EUROPEAN FX UPDATE: Euro elevated as Buck trades mixed vs other major rivals

Analysis details (10:15)

DXY/EUR

The Dollar index remained capped by psychological resistance around 102.000 even before the Euro got a boost from unexpectedly strong Spanish inflation data that lifted Eur/Usd towards 1.0900 from a low just above 1.0850, and the DXY only held off recent lows thanks to weakness/underperformance elsewhere within the basket.
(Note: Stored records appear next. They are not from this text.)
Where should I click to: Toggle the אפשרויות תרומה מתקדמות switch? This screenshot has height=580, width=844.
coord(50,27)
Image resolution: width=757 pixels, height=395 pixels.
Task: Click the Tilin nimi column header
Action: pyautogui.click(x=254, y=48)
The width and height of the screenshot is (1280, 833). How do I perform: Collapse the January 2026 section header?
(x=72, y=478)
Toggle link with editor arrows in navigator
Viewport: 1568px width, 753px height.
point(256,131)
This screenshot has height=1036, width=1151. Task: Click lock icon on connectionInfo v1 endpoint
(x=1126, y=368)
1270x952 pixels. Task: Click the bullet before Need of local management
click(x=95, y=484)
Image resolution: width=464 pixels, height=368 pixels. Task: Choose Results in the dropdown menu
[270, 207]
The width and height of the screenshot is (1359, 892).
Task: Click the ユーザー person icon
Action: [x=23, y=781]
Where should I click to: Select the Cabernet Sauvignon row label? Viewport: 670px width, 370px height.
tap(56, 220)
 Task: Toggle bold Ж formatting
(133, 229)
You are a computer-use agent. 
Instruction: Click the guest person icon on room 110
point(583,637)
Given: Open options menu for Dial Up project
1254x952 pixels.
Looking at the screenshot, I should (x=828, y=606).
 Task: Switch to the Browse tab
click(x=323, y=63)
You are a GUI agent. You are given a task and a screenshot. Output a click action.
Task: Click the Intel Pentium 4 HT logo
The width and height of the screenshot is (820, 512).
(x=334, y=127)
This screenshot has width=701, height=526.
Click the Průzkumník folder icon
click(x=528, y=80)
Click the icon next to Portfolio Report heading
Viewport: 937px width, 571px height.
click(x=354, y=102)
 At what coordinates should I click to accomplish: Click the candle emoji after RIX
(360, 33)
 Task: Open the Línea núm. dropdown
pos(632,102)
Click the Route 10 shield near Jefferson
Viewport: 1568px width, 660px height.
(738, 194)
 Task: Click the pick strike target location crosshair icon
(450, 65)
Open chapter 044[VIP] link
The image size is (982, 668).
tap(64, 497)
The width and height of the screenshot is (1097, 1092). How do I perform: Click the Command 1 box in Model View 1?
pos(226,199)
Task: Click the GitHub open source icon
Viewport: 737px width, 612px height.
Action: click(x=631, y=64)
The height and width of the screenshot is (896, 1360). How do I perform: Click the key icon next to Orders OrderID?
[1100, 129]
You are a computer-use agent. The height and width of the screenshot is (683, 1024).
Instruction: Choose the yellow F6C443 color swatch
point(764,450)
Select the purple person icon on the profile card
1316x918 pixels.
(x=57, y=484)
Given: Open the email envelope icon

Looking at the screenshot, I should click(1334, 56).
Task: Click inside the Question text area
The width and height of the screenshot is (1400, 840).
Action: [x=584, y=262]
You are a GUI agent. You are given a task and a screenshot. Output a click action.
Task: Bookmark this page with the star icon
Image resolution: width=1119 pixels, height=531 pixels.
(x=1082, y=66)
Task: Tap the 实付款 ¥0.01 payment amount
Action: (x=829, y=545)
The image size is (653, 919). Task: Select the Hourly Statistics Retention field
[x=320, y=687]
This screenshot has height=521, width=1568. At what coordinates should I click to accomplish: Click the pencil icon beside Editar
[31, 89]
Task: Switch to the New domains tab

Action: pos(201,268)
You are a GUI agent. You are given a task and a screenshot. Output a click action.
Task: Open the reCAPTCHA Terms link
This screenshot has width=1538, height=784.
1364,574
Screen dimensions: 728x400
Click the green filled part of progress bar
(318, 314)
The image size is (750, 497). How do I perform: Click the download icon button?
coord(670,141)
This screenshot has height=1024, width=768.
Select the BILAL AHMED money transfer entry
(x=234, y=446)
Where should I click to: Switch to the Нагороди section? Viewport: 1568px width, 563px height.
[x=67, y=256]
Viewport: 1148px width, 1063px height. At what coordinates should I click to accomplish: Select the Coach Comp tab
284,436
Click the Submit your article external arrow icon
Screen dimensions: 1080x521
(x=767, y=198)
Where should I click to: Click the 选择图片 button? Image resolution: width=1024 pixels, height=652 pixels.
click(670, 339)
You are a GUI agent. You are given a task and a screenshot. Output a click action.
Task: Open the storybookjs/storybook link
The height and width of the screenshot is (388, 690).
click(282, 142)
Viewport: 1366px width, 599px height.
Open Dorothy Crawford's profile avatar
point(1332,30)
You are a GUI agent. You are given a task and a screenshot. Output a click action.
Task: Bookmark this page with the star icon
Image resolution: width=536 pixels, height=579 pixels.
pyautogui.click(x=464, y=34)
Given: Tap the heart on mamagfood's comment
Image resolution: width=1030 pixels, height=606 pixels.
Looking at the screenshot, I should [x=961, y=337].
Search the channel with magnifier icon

Moreover, the Euro coped well with a downside miss in German GDP given more recent signs of improvement in the Eurozone’s major economy that suggests it can avoid a technical recession, and the headline pair subsequently topped 1.0900 to the detriment of the index between 102.040-101.670 parameters.

AUD/CAD/JPY

At the opposite end of the G10 spectrum, cross-flows weighed on the Aussie along with declines in domestic and HK stocks, as Aud/Usd retreated from 0.7120 to 0.7069 and Aud/Nzd reversed from 1.0950 to the low 1.0900 area. Elsewhere, the Loonie continued to encounter heavy offers at 1.3300, but managed to contain losses through 1.3350 and the Yen stalled circa 129.21 before retracing to 130.29 amidst yet more dovish guidance from BoJ Governor Kuroda (must continue easy policy and maintain the 2% inflation target, as yet to foresee inflation stably and sustainably hitting the level backed by wage growth). 

CHF/GBP/NZD

All rangy and sitting tight vs their US peer awaiting this week’s major events that come thick and fast following the turn of the month via the FOMC, BoE, ECB and NFP. The Franc firmed up to probe 0.9200 from 0.9231 at one stage with some fundamental backing as the Swiss KOF came in firmer than forecast, while Sterling rebounded from 1.2370 to peer over 1.2400 and the Kiwi welcomed a considerably narrower than previous NZ trade deficit by having another look above 0.6500 from 0.6473.

SCANDI/EM

The Sek was undermined by a shock Q4 Swedish GDP contraction, with Eur/Sek climbing more than Eur/Nok in the face of retracement in Brent crude, but the Huf was hit even harder by S&P going one further than Fitch and cutting Hungary’s credit rating. Conversely, the Cny enjoyed catch-up gains on return from China’s LNY and the Try got another fillip from improved economic sentiment to complement rises in manufacturing and consumer sentiment.